_WORK INSTRUCTION_
Copy exactly the lines that run from the one containing "1534x863 pixels." through the end of the entries, both ends included.

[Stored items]

===============

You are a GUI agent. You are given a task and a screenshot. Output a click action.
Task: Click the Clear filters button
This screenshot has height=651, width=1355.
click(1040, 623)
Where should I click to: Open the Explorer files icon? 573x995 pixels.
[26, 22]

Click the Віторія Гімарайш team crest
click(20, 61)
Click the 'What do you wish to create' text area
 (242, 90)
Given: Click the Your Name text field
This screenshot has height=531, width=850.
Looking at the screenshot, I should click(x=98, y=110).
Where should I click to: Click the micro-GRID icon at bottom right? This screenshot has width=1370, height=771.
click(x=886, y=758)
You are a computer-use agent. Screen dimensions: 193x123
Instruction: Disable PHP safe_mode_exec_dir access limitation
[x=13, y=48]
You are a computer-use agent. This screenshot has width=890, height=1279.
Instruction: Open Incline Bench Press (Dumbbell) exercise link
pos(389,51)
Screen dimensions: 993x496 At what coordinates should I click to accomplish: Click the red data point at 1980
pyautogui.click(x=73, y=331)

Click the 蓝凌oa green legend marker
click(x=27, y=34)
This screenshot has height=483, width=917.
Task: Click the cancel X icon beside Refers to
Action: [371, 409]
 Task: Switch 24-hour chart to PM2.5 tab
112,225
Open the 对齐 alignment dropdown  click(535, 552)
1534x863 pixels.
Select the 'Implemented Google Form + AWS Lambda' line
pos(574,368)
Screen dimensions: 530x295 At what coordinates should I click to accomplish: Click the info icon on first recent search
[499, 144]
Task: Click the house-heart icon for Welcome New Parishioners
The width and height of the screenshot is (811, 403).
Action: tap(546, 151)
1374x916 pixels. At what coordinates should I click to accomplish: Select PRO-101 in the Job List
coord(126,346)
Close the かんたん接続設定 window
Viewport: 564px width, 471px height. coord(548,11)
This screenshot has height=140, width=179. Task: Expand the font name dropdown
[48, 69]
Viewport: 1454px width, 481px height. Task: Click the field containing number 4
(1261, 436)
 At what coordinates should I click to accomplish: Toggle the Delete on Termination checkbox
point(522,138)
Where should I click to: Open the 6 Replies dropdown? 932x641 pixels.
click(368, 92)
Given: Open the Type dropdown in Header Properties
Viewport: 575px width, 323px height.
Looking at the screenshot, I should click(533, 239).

===============

_EXPECTED ANSWER_
1534x863 pixels.
Select the 'Implemented Google Form + AWS Lambda' line
pos(574,368)
Screen dimensions: 530x295 At what coordinates should I click to accomplish: Click the info icon on first recent search
[499, 144]
Task: Click the house-heart icon for Welcome New Parishioners
The width and height of the screenshot is (811, 403).
Action: tap(546, 151)
1374x916 pixels. At what coordinates should I click to accomplish: Select PRO-101 in the Job List
coord(126,346)
Close the かんたん接続設定 window
Viewport: 564px width, 471px height. coord(548,11)
This screenshot has height=140, width=179. Task: Expand the font name dropdown
[48, 69]
Viewport: 1454px width, 481px height. Task: Click the field containing number 4
(1261, 436)
 At what coordinates should I click to accomplish: Toggle the Delete on Termination checkbox
point(522,138)
Where should I click to: Open the 6 Replies dropdown? 932x641 pixels.
click(368, 92)
Given: Open the Type dropdown in Header Properties
Viewport: 575px width, 323px height.
Looking at the screenshot, I should click(533, 239).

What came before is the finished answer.